In his 1802 letter to the Danbury Baptists, Thomas Jefferson asserted that the Constitution provided a “wall of separation between church and state.” This letter was first reviewed by Jefferson's attorney general, Levi Lincoln (“Levi” to avoid confusion”). Jefferson explained to Levi that the letter “furnishes an occasion, too, which I have long wished to find, of saying why I do not proclaim fastings and thanksgivings, as my predecessors did.” In 1808 Jefferson wrote:
Fasting and prayer are religious exercises; the enjoining them an act of discipline. Every religious society has a right to determine for itself the time for these exercises, and the objects proper for them, according to their own particular tenets; and right can never be safer than in their hands, where the Constitution has deposited it.
But let us get closer to home. Robert George, if I recall correctly, is the founder of the James Madison Program in American Ideals and Institutions at Princeton University. Madison was fundamentally opposed to merging religion and government. So much so that he rejected having congressional chaplains who were paid from the public coffers.
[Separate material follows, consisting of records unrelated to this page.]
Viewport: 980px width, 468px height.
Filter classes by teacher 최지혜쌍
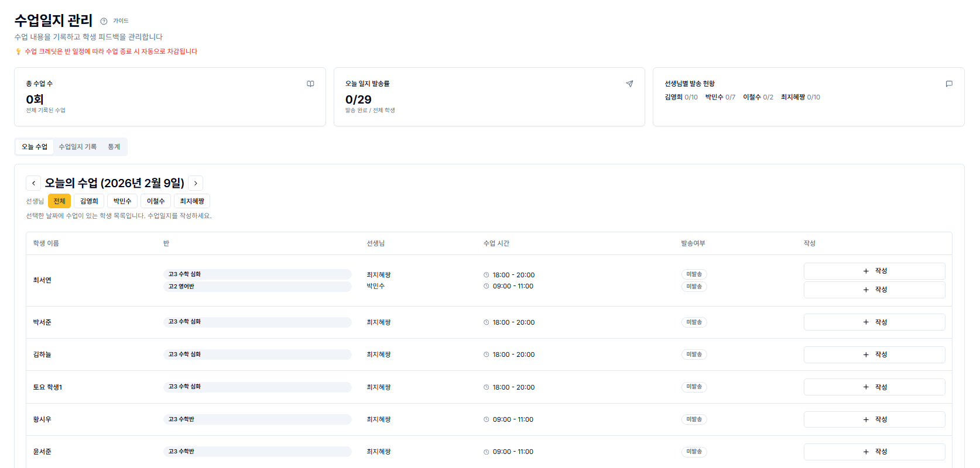point(192,201)
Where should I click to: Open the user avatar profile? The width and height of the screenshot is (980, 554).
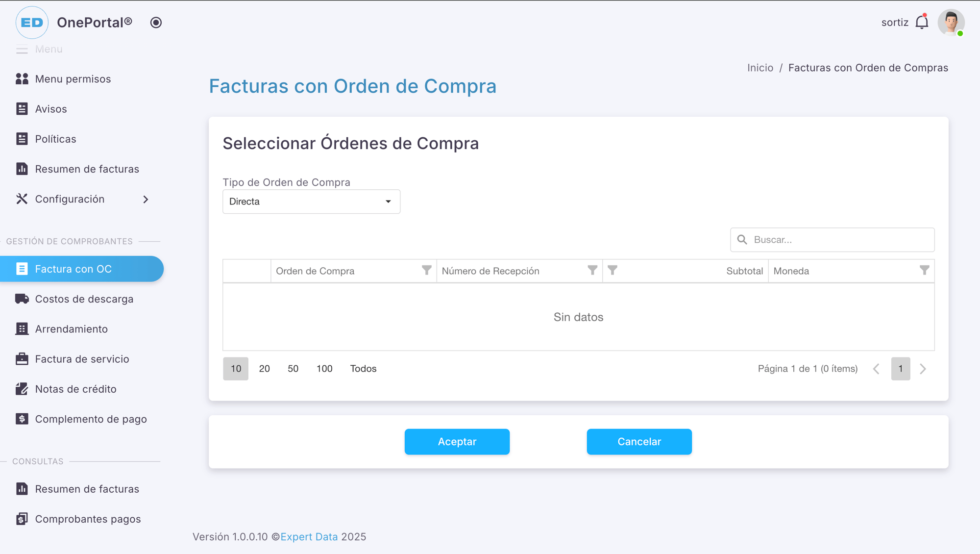951,23
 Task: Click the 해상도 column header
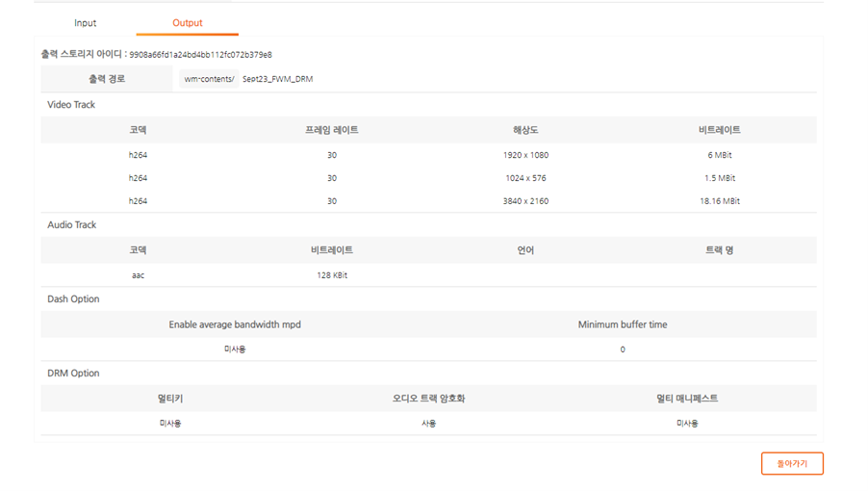[x=525, y=130]
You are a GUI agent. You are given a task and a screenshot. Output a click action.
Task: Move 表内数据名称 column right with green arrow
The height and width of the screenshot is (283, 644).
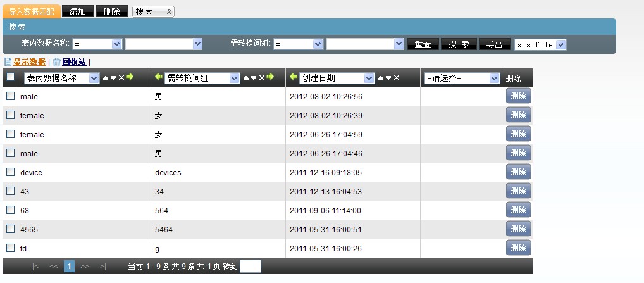coord(130,77)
More to the point, Madison yielded to congressional pressure in 1812 and proclaimed a national day of prayer and fasting. However, Madison regretted doing so and he subsequently denigrated his own decision in the “Detached Memoranda.” Madison explained why religious proclamations are inconsistent with (may I say?) American ideals:
Altho' recommendations only, they imply a religious agency, making no part of the trust delegated to political rulers.
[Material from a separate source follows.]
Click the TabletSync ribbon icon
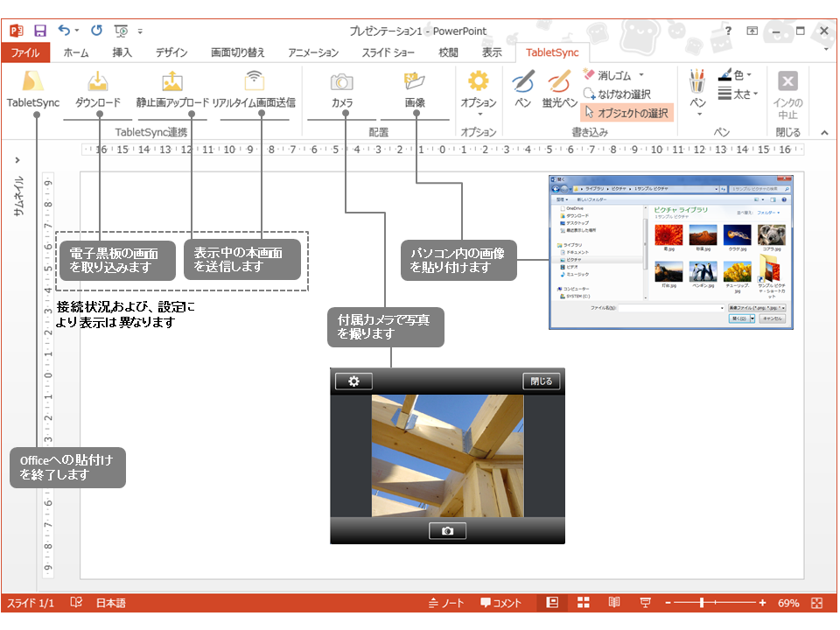 click(x=33, y=82)
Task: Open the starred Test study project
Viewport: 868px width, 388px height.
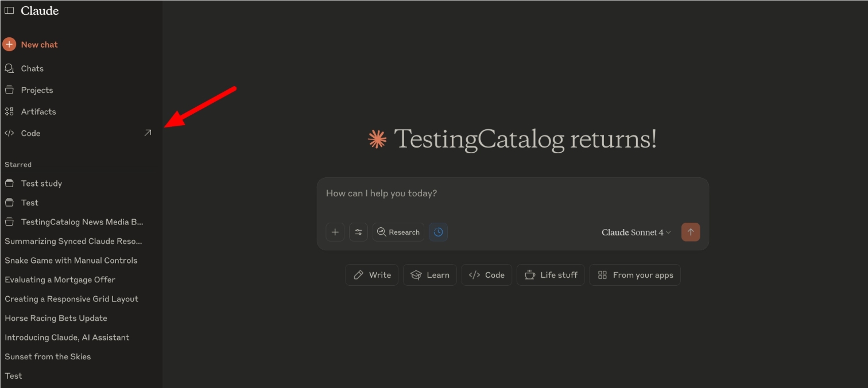Action: click(41, 184)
The objections to them are 1. that Govts ought not to interpose in relation to those subject to their authority but in cases where they can do it with effect. An advisory Govt is a contradiction in terms. 2. The members of a Govt as such can in no sense, be regarded as possessing an advisory trust from their Constituents in their religious capacities. They cannot form an ecclesiastical Assembly, Convocation, Council, or Synod, and as such issue decrees or injunctions addressed to the faith or the Consciences of the people. In their individual capacities, as distinct from their official station, they might unite in recommendations of any sort whatever, in the same manner as any other individuals might do. But then their recommendations ought to express the true character from which they emanate. 3. They seem to imply and certainly nourish the erronious idea of a national religion. The idea just as it related to the Jewish nation under a theocracy, having been improperly adopted by so many nations which have embraced Xnity, is too apt to lurk in the bosoms even of Americans, who in general are aware of the distinction between religious & political societies. The idea also of a union of all to form one nation under one Govt in acts of devotion to the God of all is an imposing idea.
Furthermore, we have not sufficiently challenged the ubiquitous “public square” argument. The problem is not the in the public square which is where citizens freely walk and exchange ideas. The problem is the corrupting effect of religion on public policy. The purpose of religion is to provide a path to an afterlife if one follows the rules. Religion is about the hereafter which many of us do not believe to exist. Public policy should not reflect ideas about what might please or piss off someone's god depending upon their arbitrary rules.

Madison also wrote the First Amendment. The Establishment Clause is in there for a reason. No one is keeping Robby out of public discussion of religion. So when he warns warns that the belief that religion should be excluded from any role in the public square has become the “normal” and “accepted” — correctly substituting “public policy” for “public square” — that's pretty much what the framers of our Constitution had in mind all along. So exactly what is Robert George complaining about?

George's idea of religious freedom means the imposition of the teachings of the Catholic Church by force of law; No abortion, no contraception and no gay marriage and that's just for starters. Ironically our founders' intent was to specifically protect Jews and Catholics by not imposing Protestant ideology.  We are most fortunate that George has largely failed. That doesn't deter him from pushing the envelope. Those folks are relentless.